В 1972 году писатель с семьей репатриируется в Израиль. В 96-м он умирает, оставив большое литературное наследие, в том числе грандиозную эпопею «Эрев» – роман о судьбе трех поколений евреев России, начиная с 1905 года. «Эрев» писался еще в Советском Союзе, завершен в Израиле. Здесь же написаны «Кольца на душе».

Перевод «Колец» на русский язык сделан дочерью Эли Шехтмана (Альма Шин – ее псевдоним), той самой, которая подростком была свидетельницей ареста отца; «Элиша видел, как с их (эмгэбистов – М. К.) приходом лицо его тринадцатилетней дочки Лары буквально на глазах меняется и взрослеет…» Она перевела также другую книгу отца – «Сонаты» (вышла в 2000 году). В настоящее время занята переводом романа «Эрев».

Теперь несколько подробней о «Кольцах».

Прежде всего, хорош ли перевод? Человек, не читающий на языке оригинала, может судить о качестве перевода художественного произведения на основании единственного критерия: стало ли переведенное сочинение фактом русской литературы, т. е. сумел ли переводчик воспользоваться богатейшим арсеналом изобразительных средств, доступных русскому литературному языку. «Кольца» в этом отношении можно считать образцовым переводом.

Далее: название романа передает сходство души человеческой с древесным стволом. И так же, как годичные кольца знаменуют непрекращающийся рост дерева, так и «кольца на душе» запечатлевают одну за другой стадии духовного роста, тесно связанные с жизненными испытаниями. Каждый жизненный поворот, будь то радостный или бедственный, врезает новое кольцо в душу впечатлительного, как и пристало писателю, Элиши. (В романе, в соответствующем контексте, употребляется ивритское – перешедшее и в идиш – слово «гилгуль», означающее перевоплощение души.) Впрочем, радостей на его долю выпало не так уж много, а горестей, утрат и всякого рода мучительств – выше головы. В этом отношении герой «Колец» не слишком выделяется на общем фоне мытарств, насланных на наш народ в ХХ веке.

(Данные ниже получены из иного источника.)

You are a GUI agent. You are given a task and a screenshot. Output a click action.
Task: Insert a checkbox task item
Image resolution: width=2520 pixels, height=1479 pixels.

Скорее, даже наоборот: воевал, но не погиб; репрессировался, но уцелел, а когда созрел для репатриации, без особых проволочек и препятствий смог свое намерение осуществить.

Композиция романа и проста, и прихотлива. Простота ее проистекает из ясного осознания героем-автором своей миссии – миссии «последнего еврейского писателя великого колена иудеев галута»: он, Элиша, должен рассказать о жизни этого «колена» без прикрас и, главное, без вранья. А сложность определяется колебаниями по поводу оптимальной последовательности рассказа, дабы один «гилгуль» в личной и общей судьбе не затемнил и, того пуще, не вытеснил другой. Все важны, но каждый важен собственным специфическим вкладом: «У его жизни множество истоков. Он и сам был живым свидетелем целого ряда собственных метаморфоз на этой земле».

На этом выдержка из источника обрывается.